How does the city that never sleeps keep moving so fast? Coffee, of course! In this article, we investigate the spatial patterns of coffee shops across New York City and show you how to do the same.
Explore the map below to find out more about caffeination deprivation across New York City! Darker pink areas indicate where residents are suffering from greater caffeine deprivation, while lighter areas have better caffeine provision.
Caffeine deprivation is a (CARTO-coined) measure which assesses how hard it is for residents to get a coffee. It takes into account three spatial measures - population, distance to the closest coffee shop and how many residents have to share their local coffee shops.
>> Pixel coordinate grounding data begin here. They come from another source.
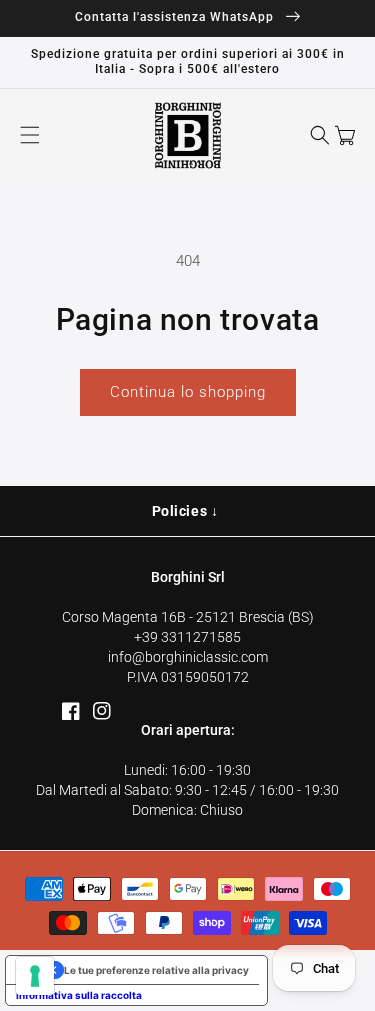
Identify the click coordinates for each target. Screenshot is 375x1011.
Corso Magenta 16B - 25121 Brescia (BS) (188, 617)
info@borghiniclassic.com (188, 657)
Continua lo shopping (188, 392)
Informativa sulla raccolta (79, 995)
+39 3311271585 (187, 637)
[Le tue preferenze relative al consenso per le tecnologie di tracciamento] (35, 976)
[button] (30, 135)
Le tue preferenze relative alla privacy (156, 970)
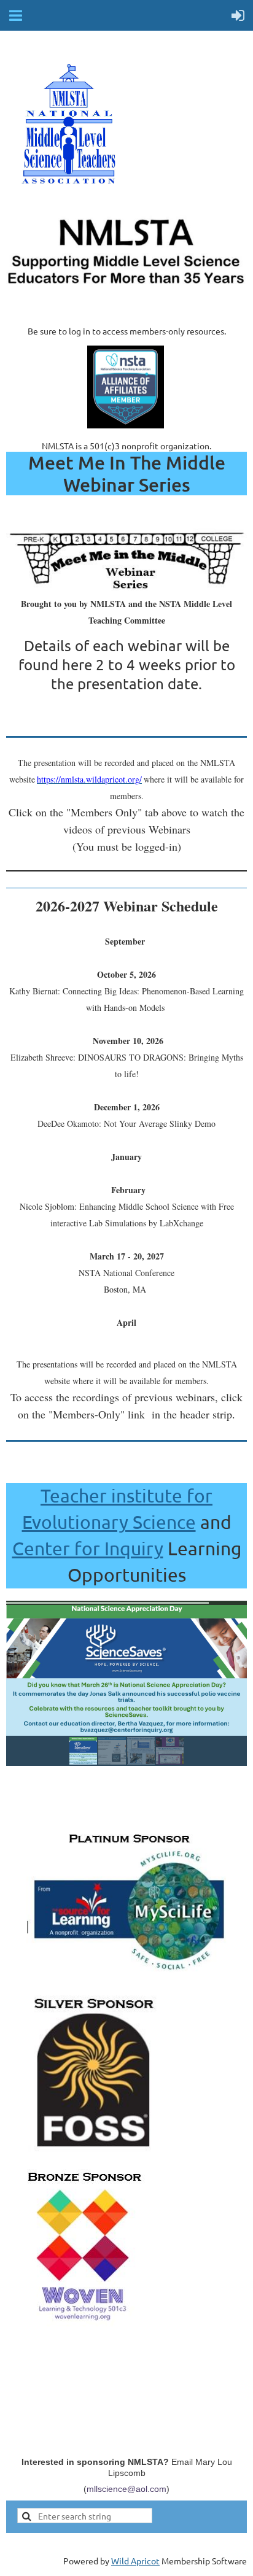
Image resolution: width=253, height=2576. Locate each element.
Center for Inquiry (87, 1548)
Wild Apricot (135, 2560)
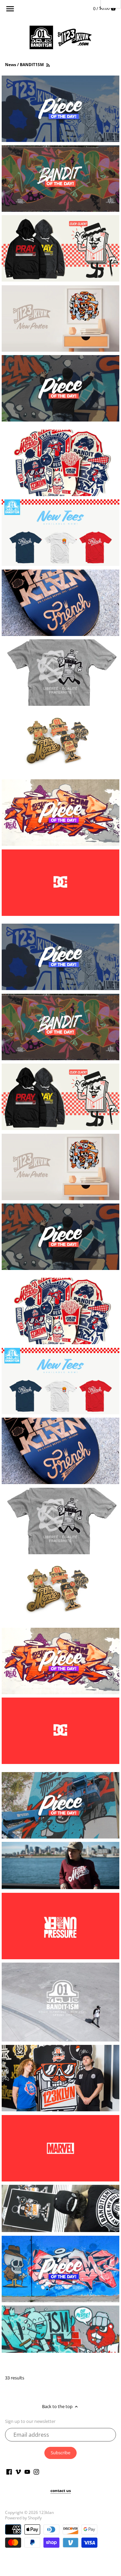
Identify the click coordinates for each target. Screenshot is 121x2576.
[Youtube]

The insights from this type of location-based analysis can help coffee brands and retailers unlock their potential through more data-driven site selection.
According to our calculations, the five most caffeine deprived areas in New York City are as follows:
As well as all being located in the Bronx, a common trait amongst these areas is their proximity to major highways. The top three areas straddle the Grand Concourse, Cross Bronx Expressway and 3rd and Webster Avenues respectively. Whilst busy streets are not the most obvious location for enjoying a quiet cup of coffee, by avoiding these locations could retailers be missing out on the caffeine-craving commuter crowd?
At the opposite end of the scale, the five least caffeine-deprived locations are:
It probably won’t come as a surprise to anyone that Manhattan is the most well-provisioned when it comes to caffeine supplies, with three of the top five most caffeine-soaked areas located here. With 1,767 coffee shops on the island alone, residents of Manhattan rarely have to travel far for a coffee. There are spatial patterns within this, however, with areas midtown and downtown generally experiencing less caffeine deprivation than neighborhoods uptown of Central Park.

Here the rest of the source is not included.